From the frontline
War Correspondent: reporting under fire since 1914
Imperial War Museum North, Manchester
(10am to 5pm)
Reviewed by Paul Gerrard
COVERING NEARLY 100 years of war reporting, this
exhibition examines the work of twelve war correspondents, ranging from
Phillip Gibbs, who reported on the battle of the Somme for the Daily
Telegraph, through to John Simpson and Jeremy Bowen who currently report
on the revolutions in North Africa and the Middle East for the BBC.
This is a comprehensive survey of the changing face
of war journalism, illustrated by hundreds of photos and dozens of hours
of video footage, some of it on view for the first time, some in the
form of interviews or roundtable discussions, and some of it
unforgettable.
A consistent theme is censorship. Governments claim
they want to restrict ‘information useful to the enemy’. In reality,
they are just as concerned to keep the truth about losses, or civilian
casualties, from the public at home. The classic solution for the
establishment has been to slap a ‘D’ (short for defence) notice on
journalists’ reports. Michael Nicholson, reporting for ITN on the
Falklands conflict from a British warship, points out that there were no
less than seven filters on what he wrote: the ship’s captain, the
Ministry of Defence representative on the ship, right down to his own
producer and editor.
By the time of the first Gulf war the US had media
control down to a fine art. They formalised the decades-old system of
‘embedding’: this brought journalists closer to the frontline, and
opened up contact with service personnel, but allowed correspondents to
be manipulated, and their loyalties exploited, by the officers. Maggie
O’Kane, who reported on the Vietnam war for the Guardian, denounces the
passivity of much contemporary journalism, with correspondents stuck in
the green zone of Baghdad or Kabul, waiting for the next press
conference, ‘like baby birds waiting to be fed’.
Recording and transmitting technology has seen
several revolutions, and these are well documented in the exhibition.

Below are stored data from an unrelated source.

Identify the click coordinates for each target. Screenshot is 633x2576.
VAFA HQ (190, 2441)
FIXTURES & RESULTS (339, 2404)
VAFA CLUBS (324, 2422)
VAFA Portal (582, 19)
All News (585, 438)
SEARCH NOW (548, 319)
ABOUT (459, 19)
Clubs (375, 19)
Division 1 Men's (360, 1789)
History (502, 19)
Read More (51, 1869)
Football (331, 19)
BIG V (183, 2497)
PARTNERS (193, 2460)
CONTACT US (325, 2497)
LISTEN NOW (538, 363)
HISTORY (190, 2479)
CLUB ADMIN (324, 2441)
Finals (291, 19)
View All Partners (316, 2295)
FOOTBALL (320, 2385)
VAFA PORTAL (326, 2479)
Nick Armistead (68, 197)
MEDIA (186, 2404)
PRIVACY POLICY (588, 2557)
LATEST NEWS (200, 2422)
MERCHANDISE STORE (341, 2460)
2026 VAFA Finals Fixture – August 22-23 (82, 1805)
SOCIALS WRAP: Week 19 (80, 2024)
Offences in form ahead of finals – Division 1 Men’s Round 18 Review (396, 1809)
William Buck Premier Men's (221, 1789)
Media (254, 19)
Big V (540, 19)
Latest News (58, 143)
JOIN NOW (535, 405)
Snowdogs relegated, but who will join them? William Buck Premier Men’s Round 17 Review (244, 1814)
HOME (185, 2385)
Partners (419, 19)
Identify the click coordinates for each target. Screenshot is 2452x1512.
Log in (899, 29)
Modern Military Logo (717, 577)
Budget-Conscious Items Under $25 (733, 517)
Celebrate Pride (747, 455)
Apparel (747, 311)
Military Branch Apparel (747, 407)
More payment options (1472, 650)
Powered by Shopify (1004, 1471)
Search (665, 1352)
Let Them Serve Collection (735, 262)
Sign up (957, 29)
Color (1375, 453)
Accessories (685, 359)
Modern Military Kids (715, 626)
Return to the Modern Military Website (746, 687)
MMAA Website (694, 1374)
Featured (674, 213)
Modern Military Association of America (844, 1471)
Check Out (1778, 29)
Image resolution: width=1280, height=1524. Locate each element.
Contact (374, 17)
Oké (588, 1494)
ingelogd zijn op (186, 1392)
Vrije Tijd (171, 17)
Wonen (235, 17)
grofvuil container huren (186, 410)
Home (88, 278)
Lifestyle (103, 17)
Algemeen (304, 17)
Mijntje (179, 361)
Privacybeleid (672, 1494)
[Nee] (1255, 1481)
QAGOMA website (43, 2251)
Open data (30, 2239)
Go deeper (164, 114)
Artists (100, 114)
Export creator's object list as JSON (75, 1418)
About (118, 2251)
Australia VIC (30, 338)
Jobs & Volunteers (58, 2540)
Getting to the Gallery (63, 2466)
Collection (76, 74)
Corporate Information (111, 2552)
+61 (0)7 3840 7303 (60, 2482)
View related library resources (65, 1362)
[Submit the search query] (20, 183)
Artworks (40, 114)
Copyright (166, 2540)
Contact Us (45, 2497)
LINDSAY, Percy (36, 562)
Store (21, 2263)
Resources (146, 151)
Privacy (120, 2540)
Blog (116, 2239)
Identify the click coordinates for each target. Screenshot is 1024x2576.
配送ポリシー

The development of post-war video technology was a massive leap forward,
and gave journalists more control over their material, but was still
dependent on air freighting the precious videotape to the UK. The
lightweight satellite phone is the latest stage, and has further
liberated correspondents, but created new pressures. The relentless
rhythm of 24-hour news reporting forces journalists to produce another
‘piece to camera’ for the next hourly update, perhaps at the expense of
in-depth news gathering. A classic case of new technology enabling the
capitalists – in this case, competing news networks – to demand more of
their workers.
There are also some useful discussions about
so-called ‘objectivity’. When questioned, most of the correspondents
reject the term, and are happy to report what they see, and even to
share their anger with the viewer. O’Kane recalls the systematic ethnic
cleansing in Bosnia, and refuses to accord equal weight to weasel-worded
denials from a Bosnian Serb general. Martha Gellhorn, who reported
widely on the Spanish civil war and was later the first correspondent to
enter Dachau concentration camp, pointedly asks: "How can you be
objective about Dachau?"
The exhibition concludes by bringing the visitor up
to date with citizen journalism and the widespread use of social media.
When mobile phone footage is re-broadcast by ‘official’ media, as most
recently from Tahrir square or the streets of Misrata, it has to carry a
‘health warning’: locations and times have not been ‘verified’. Yet
without such material, reports of revolutionary movements would lose
their breathtaking immediacy.
Socialists hate war, and so do these ‘war-junkie’
journalists. Unlike them, we see beyond its immediate horrors and
understand that only the abolition of private property and the nation
state can eliminate it. However, this outstanding exhibition,
intelligently put together and richly resourced, helps us to understand
the processes by which it explodes onto our TV screens.